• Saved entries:
----------

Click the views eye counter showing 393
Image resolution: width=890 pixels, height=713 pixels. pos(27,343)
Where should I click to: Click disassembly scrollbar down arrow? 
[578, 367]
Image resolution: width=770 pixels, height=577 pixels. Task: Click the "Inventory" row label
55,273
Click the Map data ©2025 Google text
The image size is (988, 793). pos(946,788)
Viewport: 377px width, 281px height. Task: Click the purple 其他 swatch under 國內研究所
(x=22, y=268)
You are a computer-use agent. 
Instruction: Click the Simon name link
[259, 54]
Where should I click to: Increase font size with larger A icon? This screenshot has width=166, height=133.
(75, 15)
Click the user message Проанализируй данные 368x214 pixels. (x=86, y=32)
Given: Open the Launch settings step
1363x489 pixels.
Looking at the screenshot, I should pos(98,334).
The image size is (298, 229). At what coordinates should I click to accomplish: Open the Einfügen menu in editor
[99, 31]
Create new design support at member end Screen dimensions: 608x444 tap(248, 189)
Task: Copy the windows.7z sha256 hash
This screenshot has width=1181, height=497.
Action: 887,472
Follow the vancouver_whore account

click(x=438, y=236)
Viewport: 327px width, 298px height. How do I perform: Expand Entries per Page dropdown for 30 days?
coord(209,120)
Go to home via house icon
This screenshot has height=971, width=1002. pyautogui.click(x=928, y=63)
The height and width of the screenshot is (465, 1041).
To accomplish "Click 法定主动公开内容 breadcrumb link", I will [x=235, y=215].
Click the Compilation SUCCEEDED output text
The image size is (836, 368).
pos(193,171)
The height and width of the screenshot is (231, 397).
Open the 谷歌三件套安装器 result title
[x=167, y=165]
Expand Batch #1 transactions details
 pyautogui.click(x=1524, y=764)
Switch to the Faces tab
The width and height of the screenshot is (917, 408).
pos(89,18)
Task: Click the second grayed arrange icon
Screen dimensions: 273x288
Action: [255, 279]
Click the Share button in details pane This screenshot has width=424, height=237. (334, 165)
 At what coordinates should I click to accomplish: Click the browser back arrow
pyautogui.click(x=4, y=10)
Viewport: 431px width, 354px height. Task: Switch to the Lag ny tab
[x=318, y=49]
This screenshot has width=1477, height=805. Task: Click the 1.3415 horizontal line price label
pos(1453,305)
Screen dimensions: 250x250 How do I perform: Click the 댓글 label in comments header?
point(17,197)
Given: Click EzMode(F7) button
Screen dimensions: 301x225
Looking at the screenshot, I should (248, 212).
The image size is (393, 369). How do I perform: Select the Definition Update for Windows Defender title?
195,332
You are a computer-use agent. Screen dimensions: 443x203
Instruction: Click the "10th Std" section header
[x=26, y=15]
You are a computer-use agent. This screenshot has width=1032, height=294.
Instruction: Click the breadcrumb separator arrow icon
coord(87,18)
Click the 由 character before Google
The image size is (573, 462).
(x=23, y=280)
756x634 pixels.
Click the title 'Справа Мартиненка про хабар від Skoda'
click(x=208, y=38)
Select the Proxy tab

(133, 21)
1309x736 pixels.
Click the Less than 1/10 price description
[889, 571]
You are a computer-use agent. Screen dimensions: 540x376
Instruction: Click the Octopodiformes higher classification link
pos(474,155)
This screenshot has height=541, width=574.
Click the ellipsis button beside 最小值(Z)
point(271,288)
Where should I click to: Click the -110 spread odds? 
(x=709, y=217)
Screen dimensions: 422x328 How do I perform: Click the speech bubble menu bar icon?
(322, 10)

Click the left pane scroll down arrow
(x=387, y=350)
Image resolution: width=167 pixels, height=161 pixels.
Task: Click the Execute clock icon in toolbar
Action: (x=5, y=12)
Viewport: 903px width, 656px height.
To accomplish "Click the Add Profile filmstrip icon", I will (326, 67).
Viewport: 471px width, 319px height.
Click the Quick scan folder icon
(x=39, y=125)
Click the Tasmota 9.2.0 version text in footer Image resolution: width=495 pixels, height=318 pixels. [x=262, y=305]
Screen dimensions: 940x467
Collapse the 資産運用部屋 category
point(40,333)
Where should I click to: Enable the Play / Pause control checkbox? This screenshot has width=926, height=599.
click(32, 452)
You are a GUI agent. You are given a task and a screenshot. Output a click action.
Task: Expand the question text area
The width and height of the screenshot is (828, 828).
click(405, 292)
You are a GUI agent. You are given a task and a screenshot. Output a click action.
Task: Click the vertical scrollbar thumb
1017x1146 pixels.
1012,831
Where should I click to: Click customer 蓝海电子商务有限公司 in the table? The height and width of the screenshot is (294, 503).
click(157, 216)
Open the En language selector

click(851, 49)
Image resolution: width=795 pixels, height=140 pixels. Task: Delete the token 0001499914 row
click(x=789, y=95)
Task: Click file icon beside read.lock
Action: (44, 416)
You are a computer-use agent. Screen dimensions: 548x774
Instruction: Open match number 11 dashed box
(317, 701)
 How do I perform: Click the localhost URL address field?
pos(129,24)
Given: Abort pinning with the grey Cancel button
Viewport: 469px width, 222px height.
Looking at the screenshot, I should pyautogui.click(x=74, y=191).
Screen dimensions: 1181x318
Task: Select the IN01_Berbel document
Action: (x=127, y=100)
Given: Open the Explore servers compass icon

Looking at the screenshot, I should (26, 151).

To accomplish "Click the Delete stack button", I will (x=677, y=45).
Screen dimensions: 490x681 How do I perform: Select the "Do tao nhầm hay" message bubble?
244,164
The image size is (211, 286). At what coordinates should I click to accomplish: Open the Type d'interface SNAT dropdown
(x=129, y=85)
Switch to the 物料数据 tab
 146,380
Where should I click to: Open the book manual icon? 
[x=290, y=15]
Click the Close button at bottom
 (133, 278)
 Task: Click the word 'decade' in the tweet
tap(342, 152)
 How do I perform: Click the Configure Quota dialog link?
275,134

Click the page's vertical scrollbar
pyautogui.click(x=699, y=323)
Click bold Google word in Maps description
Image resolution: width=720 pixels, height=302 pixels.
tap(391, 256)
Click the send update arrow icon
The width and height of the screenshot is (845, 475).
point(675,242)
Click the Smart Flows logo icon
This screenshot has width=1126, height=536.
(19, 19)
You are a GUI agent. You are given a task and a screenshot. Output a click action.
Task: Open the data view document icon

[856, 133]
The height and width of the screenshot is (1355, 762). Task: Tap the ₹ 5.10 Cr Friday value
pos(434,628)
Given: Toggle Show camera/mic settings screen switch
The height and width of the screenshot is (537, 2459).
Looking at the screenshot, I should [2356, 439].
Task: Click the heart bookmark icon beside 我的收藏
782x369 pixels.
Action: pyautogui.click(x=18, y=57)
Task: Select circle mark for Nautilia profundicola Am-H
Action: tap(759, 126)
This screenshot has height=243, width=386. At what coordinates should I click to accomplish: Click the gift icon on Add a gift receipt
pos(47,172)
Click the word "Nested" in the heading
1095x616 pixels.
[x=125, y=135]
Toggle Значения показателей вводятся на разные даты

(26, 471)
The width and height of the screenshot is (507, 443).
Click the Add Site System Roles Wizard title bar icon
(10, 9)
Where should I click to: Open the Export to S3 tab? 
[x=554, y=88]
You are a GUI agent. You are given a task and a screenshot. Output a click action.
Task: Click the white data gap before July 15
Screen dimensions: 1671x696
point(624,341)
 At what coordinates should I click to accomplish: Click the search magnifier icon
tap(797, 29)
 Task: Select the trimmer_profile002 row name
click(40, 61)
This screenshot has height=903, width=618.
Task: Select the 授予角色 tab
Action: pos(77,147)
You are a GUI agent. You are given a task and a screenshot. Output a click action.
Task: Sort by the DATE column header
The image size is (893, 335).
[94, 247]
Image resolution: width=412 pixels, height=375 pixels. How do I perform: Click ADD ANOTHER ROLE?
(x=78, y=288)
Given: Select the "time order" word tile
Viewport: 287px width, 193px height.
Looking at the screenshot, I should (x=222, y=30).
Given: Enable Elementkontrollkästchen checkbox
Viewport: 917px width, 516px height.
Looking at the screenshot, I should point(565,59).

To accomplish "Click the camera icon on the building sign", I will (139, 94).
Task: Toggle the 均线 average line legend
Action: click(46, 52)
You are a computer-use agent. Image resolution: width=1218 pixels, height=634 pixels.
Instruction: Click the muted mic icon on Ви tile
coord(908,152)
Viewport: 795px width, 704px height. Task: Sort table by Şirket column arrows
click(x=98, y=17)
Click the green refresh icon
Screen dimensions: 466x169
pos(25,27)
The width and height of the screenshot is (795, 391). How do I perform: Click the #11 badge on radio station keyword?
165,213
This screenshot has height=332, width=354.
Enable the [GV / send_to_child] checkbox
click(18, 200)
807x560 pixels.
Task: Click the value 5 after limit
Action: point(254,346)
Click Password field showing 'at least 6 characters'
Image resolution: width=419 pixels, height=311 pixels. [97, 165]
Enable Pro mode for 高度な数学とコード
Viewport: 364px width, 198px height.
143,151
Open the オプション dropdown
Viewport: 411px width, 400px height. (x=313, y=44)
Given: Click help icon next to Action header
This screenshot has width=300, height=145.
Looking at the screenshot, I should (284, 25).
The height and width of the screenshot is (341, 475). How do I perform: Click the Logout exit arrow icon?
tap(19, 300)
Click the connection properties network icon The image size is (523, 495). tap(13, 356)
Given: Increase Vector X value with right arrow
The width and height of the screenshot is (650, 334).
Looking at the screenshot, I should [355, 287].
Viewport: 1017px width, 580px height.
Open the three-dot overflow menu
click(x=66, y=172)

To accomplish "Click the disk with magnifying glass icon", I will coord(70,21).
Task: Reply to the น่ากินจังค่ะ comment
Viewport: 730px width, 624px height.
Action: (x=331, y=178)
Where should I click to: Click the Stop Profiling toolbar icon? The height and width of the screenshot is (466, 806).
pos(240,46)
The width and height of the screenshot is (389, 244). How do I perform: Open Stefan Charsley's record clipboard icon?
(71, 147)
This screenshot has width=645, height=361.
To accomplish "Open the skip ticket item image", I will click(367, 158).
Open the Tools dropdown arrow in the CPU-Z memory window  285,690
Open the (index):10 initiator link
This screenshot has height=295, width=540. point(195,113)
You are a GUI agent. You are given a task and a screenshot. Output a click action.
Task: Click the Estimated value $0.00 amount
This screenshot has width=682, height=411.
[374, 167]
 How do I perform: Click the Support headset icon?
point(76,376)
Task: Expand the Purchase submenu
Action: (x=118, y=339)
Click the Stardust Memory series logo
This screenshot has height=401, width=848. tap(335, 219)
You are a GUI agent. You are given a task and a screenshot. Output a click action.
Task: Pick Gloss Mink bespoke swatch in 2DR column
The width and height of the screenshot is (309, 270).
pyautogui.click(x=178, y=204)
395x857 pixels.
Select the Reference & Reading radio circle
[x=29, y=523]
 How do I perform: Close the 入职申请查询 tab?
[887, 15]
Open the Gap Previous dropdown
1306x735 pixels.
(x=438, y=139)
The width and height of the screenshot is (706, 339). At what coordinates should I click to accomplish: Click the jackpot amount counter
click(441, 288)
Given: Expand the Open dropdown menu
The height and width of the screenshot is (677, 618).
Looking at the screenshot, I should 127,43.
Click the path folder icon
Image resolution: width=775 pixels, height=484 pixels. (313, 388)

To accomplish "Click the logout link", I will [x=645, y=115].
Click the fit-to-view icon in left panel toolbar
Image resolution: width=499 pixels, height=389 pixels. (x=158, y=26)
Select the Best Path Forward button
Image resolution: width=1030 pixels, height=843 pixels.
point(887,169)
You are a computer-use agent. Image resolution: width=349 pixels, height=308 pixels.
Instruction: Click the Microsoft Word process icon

----------

• PROBLEM TO SOLVE: Copy exactly the lines from the top of the entries through the line with "The height and width of the screenshot is (465, 1041)." in it, please, keeping both ends and adding nothing.

• RESPONSE BELOW:
Click the views eye counter showing 393
Image resolution: width=890 pixels, height=713 pixels. pos(27,343)
Where should I click to: Click disassembly scrollbar down arrow? 
[578, 367]
Image resolution: width=770 pixels, height=577 pixels. Task: Click the "Inventory" row label
55,273
Click the Map data ©2025 Google text
The image size is (988, 793). pos(946,788)
Viewport: 377px width, 281px height. Task: Click the purple 其他 swatch under 國內研究所
(x=22, y=268)
You are a computer-use agent. 
Instruction: Click the Simon name link
[259, 54]
Where should I click to: Increase font size with larger A icon? This screenshot has width=166, height=133.
(75, 15)
Click the user message Проанализируй данные 368x214 pixels. (x=86, y=32)
Given: Open the Launch settings step
1363x489 pixels.
Looking at the screenshot, I should pos(98,334).
The image size is (298, 229). At what coordinates should I click to accomplish: Open the Einfügen menu in editor
[99, 31]
Create new design support at member end Screen dimensions: 608x444 tap(248, 189)
Task: Copy the windows.7z sha256 hash
This screenshot has width=1181, height=497.
Action: 887,472
Follow the vancouver_whore account

click(x=438, y=236)
Viewport: 327px width, 298px height. How do I perform: Expand Entries per Page dropdown for 30 days?
coord(209,120)
Go to home via house icon
This screenshot has height=971, width=1002. pyautogui.click(x=928, y=63)
The height and width of the screenshot is (465, 1041).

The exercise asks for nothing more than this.